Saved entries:
========================================================================

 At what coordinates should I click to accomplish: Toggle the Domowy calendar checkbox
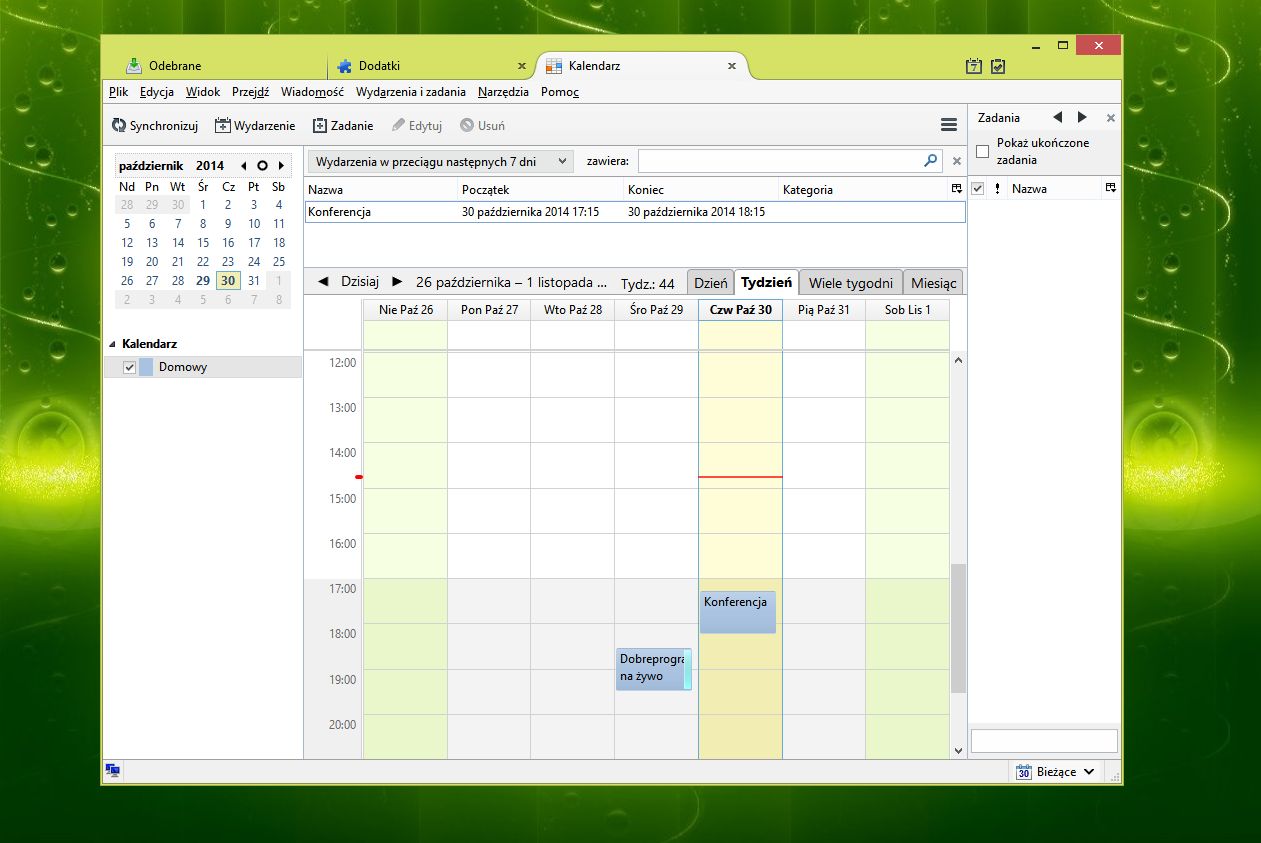(x=129, y=367)
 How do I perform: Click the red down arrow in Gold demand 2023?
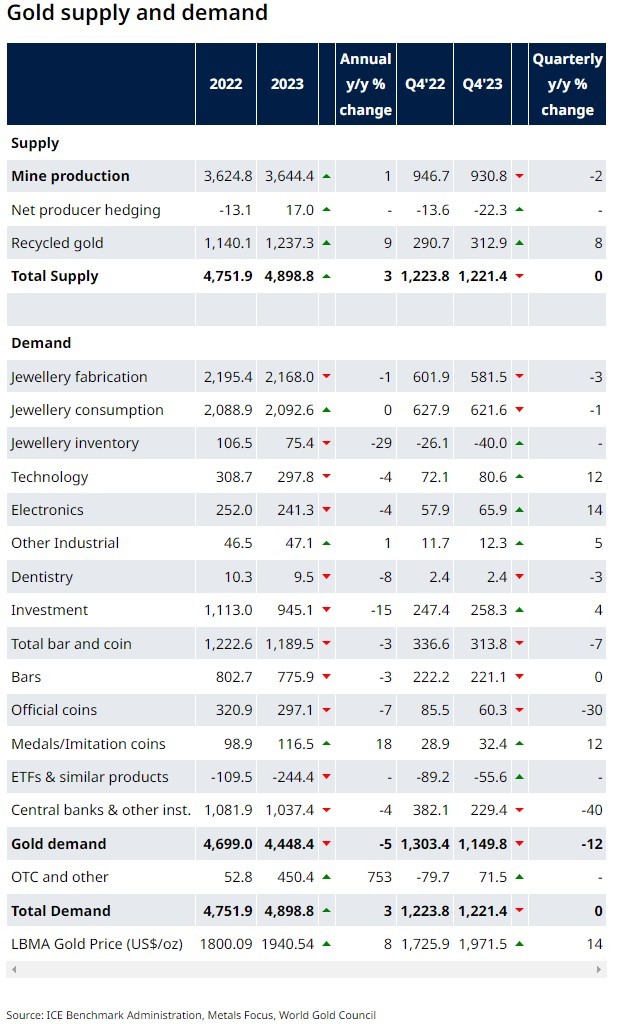click(326, 844)
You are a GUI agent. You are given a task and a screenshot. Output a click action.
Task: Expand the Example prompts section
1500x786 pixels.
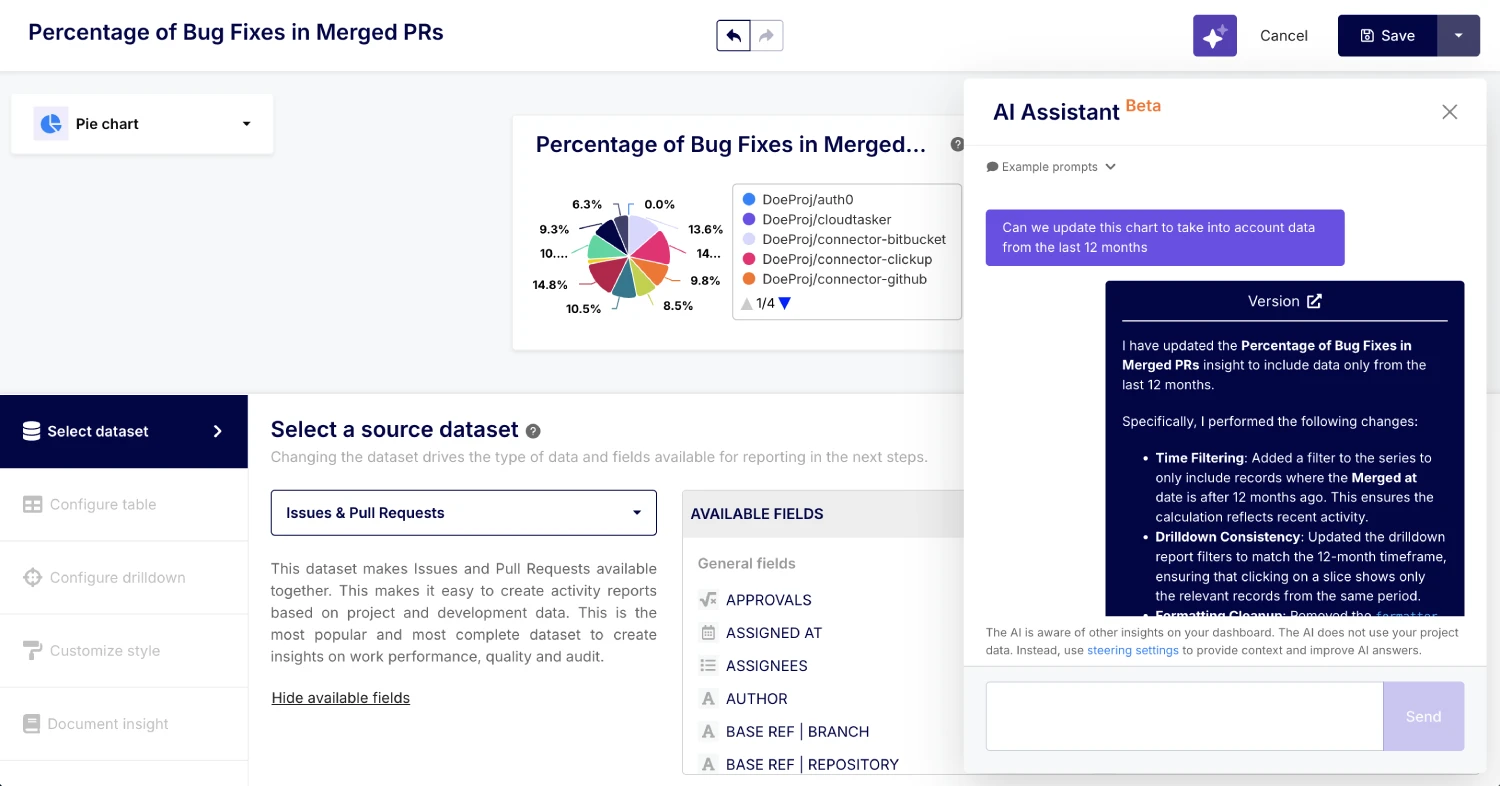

========================================================================

> **Goal of the exercise**: Starting with the line containing "How do I perform: Click" and going on through the end of the records above, turn those lines into a numbered list, skipping any blank lines. Leave the pictures out of your answer.

> **Complete response**:
1.  How do I perform: Click the red down arrow in Gold demand 2023?
2. click(326, 844)
3. You are a GUI agent. You are given a task and a screenshot. Output a click action.
4. Task: Expand the Example prompts section
5. 1500x786 pixels.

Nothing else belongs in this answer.